EXTRACTED TEXT>
● ● ● ● ● ● ●

This college-level, calculus-based Introductory Newtonian Mechanics course covers all of the topics and learning objectives specified in the College Board Course Description for Advanced Placement®Physics C (Mechanics). It covers Newton’s Laws, Kinematics, Energy, Momentum, Rigid Body Rotation, and Angular Momentum. The course covers applications of these basic principles to simple harmonic motion, orbital motion, and to problems that involve more than one basic principle. These principles also underlie the 12 online laboratory activities.

Our emphasis is on helping students learn expert-like ways of solving challenging problems, many of which are similar to problems on previous Advanced Placement Examinations in Mechanics C. We stress a key insight: mechanics is about forces changing motion. We apply this concept to organizing the core knowledge in a way that helps students apply it to sophisticated multi-concept problems. We feel this is the best way to prepare students for success not only on the AP Examination but also in other college-level science, technology, engineering and math courses that emphasize problem-solving.

If you are a teacher looking to learn better ways to teach your students, or are interested in using some of our MOOC materials in your own classroom—possibly as a private online course for your students—we strongly encourage you to sign up for our teacher’s discussion cohort, a “private discussion room” for teachers to share pedagogical ideas and instructional techniques.To join these discussions, verify yourself as a teacher by clicking this link, and we will enroll you in the teacher’s discussion cohort.

**FAQ**

**How long is this course?**

The course consists of 13 weeks of required (graded) material and 2 weeks of optional (ungraded) material. You do not need to complete the optional weeks in order to receive a certificate, but we strongly encourage you to complete these units, especially if you are preparing for the College Board’s AP Physics C: Mechanics exam.

**Is there a required textbook?**

You do not need to buy a textbook. A complete eText, including worked-examples and some video lectures, is included in this edX course and is viewable online. If you would like to use a textbook with the course (for example, as a reference), most calculus-level books are suitable. Introductory physics books by Young and Freedman, Halliday, Resnick, & Walker, or Knight are all appropriate (and older editions are fine).

**My physics is a little rusty. How should I prepare for this course?**

If you would like to brush-up on basic mechanics skills before taking this course, we recommend the brief warm-up course, On-Ramp to AP Physics C: Mechanics.

**What if I take a vacation?**

The course schedule is designed with this in mind! Course content is always released at least 3 weeks ahead of the deadline, providing you with the opportunity for flexibility in scheduling.

**How are grades assigned?**

There are five parts of the course that are worth points: (1) Checkpoint problems are incorporated into the reading; (2) most weeks have an interactive lab component; (3) more involved homework problems occur at the end of each week and (4) quizzes at the end of every 1-2 weeks; (5) the course culminates in a final exam. Each category is worth a varying number of points; and you are allowed several attempts on each problem. A final grade of at least 60% is needed for certification; hence you will not have to do every problem.

● ● ● ● ● ● ●

EXTRACTED RECORDS>
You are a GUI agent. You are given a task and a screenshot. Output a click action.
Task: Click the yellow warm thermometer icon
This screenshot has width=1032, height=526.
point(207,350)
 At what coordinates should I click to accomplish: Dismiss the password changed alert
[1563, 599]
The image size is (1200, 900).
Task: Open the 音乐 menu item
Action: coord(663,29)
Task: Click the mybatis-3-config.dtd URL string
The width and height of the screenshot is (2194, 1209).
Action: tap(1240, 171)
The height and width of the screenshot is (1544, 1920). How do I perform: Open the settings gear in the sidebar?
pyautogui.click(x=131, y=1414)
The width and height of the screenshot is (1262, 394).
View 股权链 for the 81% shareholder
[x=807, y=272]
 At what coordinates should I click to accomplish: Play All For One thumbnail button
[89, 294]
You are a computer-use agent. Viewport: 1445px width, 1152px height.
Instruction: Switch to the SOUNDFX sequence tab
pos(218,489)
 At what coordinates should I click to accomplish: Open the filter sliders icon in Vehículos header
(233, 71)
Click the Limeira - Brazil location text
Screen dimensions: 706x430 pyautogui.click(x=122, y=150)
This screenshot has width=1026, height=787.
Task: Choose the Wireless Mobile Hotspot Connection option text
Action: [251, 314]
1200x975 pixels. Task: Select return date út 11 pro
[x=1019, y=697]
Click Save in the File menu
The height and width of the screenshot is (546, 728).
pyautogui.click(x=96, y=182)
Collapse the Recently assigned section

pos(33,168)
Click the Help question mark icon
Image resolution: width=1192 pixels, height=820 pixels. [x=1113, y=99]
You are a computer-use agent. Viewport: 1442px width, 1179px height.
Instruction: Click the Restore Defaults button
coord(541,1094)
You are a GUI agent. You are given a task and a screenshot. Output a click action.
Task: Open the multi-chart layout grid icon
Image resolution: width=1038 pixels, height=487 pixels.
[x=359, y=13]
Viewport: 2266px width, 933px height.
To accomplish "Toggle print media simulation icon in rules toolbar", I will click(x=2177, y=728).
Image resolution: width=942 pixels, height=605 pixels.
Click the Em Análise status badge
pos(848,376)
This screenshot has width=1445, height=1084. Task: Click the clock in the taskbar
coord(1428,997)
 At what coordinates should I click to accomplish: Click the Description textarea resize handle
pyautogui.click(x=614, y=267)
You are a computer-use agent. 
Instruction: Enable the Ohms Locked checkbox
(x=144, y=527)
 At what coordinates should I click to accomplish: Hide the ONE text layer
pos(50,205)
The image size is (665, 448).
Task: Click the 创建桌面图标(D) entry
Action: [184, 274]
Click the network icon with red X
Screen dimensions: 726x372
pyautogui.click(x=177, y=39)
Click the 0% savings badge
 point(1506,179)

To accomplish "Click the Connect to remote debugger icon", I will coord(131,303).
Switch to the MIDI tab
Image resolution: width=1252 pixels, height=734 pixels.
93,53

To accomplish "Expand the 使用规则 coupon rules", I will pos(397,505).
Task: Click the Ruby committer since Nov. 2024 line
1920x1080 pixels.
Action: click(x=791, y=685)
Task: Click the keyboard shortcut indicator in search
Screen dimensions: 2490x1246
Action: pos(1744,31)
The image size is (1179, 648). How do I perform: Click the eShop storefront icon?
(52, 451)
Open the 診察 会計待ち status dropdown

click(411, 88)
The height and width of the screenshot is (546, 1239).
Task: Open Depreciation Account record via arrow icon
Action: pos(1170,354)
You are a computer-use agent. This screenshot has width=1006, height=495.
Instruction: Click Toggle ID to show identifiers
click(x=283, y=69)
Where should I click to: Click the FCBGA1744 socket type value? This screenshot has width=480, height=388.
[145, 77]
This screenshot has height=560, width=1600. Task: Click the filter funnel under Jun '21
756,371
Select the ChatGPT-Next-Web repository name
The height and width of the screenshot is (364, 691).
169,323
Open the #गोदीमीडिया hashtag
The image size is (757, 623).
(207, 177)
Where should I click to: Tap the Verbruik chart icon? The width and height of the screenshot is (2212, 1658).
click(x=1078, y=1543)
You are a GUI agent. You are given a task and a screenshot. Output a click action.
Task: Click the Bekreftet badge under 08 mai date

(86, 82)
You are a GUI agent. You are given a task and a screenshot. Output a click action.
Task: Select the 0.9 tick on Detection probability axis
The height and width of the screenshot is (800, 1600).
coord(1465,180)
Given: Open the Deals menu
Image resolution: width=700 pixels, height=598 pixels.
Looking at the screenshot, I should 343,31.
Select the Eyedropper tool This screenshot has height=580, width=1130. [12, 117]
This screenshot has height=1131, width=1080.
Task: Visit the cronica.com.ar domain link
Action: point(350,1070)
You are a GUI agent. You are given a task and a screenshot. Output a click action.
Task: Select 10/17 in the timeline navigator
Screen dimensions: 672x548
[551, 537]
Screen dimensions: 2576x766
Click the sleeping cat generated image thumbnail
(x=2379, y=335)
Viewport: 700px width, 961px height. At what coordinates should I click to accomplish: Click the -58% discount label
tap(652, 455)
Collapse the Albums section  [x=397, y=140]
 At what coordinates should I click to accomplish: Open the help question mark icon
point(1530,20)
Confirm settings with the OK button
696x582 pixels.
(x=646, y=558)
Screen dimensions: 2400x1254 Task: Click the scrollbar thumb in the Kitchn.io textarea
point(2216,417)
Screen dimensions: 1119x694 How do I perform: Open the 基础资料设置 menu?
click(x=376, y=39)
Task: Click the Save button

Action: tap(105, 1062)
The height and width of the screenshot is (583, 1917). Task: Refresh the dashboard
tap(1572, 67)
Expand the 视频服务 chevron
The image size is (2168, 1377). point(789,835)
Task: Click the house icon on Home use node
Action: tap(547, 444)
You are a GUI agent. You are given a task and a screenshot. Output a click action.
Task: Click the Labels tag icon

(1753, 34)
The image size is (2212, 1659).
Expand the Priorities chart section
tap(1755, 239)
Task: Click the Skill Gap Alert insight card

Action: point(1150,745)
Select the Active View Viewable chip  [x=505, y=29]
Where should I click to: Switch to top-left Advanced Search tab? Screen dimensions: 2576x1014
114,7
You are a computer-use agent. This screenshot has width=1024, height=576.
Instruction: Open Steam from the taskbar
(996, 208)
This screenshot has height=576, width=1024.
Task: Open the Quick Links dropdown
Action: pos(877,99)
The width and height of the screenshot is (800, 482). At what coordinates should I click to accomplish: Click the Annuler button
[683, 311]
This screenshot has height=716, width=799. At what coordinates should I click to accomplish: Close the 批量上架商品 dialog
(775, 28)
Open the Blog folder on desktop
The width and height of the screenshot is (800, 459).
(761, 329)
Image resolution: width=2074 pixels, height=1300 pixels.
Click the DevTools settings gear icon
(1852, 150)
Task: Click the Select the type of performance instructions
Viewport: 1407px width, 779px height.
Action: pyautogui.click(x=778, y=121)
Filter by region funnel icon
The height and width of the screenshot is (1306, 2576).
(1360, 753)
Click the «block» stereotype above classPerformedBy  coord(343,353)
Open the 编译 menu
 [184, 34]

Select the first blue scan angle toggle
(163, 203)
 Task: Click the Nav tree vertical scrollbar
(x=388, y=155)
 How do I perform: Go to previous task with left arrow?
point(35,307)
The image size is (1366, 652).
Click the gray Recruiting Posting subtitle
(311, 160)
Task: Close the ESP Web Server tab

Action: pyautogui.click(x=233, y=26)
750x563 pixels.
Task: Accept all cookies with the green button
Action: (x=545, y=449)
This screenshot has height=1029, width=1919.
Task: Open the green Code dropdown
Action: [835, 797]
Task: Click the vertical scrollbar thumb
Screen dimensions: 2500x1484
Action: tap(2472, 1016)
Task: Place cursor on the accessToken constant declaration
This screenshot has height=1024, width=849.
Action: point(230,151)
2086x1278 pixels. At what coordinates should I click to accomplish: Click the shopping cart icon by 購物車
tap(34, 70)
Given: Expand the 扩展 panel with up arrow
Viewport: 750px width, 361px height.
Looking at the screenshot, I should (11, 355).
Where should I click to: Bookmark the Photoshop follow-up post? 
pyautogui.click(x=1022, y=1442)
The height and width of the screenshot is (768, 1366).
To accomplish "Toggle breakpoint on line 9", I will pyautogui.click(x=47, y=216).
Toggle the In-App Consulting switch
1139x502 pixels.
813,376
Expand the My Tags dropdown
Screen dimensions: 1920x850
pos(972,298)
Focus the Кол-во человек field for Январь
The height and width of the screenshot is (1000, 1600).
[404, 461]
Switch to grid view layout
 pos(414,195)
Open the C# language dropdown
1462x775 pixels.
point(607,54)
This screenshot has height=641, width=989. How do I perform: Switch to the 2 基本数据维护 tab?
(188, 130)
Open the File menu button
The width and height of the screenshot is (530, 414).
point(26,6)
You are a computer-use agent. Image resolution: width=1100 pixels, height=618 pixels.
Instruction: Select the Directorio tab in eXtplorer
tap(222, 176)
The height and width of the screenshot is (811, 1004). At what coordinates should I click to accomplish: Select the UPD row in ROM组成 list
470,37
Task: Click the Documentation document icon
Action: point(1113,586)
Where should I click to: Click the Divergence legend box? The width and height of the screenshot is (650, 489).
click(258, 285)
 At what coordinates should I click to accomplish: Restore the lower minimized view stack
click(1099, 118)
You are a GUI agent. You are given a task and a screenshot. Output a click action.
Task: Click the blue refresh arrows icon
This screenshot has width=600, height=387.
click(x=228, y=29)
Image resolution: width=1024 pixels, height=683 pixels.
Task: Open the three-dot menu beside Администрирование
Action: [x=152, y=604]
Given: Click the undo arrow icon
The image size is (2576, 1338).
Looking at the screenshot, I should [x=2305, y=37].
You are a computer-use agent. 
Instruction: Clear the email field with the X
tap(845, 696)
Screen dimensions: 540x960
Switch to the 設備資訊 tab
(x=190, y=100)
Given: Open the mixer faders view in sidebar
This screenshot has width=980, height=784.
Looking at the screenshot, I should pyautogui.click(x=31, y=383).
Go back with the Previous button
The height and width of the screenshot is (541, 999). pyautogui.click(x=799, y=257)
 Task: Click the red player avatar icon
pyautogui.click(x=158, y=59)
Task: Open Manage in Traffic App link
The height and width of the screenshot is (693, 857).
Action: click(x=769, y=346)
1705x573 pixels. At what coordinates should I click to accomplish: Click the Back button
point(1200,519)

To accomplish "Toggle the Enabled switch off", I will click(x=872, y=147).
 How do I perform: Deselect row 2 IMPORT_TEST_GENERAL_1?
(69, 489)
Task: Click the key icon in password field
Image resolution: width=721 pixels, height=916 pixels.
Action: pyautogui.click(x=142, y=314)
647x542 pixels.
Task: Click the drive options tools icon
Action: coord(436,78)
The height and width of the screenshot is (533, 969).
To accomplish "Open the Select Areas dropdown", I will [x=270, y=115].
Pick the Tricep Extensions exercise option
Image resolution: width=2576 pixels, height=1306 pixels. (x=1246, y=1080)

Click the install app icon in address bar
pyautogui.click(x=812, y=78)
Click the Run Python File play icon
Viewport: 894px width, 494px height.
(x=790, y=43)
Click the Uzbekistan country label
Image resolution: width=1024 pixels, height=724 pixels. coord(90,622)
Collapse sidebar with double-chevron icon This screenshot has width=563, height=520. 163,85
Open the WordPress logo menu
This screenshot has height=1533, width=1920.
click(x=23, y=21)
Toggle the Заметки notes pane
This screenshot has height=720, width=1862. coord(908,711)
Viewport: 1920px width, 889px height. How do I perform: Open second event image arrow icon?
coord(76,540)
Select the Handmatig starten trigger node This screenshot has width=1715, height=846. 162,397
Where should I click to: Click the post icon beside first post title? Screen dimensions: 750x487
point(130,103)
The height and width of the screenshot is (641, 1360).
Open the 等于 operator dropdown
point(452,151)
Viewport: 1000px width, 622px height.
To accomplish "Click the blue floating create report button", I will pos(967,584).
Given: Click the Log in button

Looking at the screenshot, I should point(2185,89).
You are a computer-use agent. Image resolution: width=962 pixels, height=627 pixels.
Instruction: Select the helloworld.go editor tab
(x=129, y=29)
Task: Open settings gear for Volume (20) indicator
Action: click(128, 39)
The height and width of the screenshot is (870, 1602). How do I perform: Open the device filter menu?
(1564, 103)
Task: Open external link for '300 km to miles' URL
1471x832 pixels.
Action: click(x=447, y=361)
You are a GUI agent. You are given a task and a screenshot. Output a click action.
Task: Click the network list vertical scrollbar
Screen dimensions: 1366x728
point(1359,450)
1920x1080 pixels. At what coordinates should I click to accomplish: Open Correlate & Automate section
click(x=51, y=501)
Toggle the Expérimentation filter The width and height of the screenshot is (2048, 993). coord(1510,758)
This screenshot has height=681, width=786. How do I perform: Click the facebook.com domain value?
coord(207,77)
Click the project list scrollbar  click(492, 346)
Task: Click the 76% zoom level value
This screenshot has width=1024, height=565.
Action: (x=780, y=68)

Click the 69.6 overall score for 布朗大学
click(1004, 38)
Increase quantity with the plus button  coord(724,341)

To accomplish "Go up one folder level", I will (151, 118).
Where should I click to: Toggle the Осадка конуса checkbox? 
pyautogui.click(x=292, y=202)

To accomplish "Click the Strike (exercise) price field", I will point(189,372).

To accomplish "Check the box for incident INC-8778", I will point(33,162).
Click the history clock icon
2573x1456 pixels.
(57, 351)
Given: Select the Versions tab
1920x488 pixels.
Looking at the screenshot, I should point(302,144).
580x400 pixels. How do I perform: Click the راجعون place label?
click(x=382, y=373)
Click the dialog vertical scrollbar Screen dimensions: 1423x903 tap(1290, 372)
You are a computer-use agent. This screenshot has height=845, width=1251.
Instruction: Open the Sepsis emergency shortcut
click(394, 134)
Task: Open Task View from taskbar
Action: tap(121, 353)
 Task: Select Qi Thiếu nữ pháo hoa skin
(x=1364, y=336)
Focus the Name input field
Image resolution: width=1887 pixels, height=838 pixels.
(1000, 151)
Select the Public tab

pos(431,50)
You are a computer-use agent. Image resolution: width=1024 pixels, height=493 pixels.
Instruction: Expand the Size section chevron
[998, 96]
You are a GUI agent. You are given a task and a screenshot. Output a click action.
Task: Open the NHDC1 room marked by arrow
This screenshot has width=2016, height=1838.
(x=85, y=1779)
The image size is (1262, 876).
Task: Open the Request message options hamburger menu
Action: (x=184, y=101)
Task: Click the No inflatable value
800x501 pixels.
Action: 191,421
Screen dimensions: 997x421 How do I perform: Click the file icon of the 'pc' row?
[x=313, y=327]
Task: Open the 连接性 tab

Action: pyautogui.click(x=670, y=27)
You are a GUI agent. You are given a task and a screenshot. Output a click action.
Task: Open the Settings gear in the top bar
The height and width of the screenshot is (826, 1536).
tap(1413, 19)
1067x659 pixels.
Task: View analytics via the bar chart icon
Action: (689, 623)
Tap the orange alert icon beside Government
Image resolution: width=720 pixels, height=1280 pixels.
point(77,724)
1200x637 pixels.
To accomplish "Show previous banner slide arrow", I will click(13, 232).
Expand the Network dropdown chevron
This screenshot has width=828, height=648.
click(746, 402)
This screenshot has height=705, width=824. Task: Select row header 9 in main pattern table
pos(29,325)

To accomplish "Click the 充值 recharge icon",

● ● ● ● ● ● ●

JOB> Update the course description above, from "You do not need to buy" down to "editions are fine).", so that "course book" takes the place of "textbook", and write out that stretch again.

SOLUTION>
You do not need to buy a course book. A complete eText, including worked-examples and some video lectures, is included in this edX course and is viewable online. If you would like to use a course book with the course (for example, as a reference), most calculus-level books are suitable. Introductory physics books by Young and Freedman, Halliday, Resnick, & Walker, or Knight are all appropriate (and older editions are fine).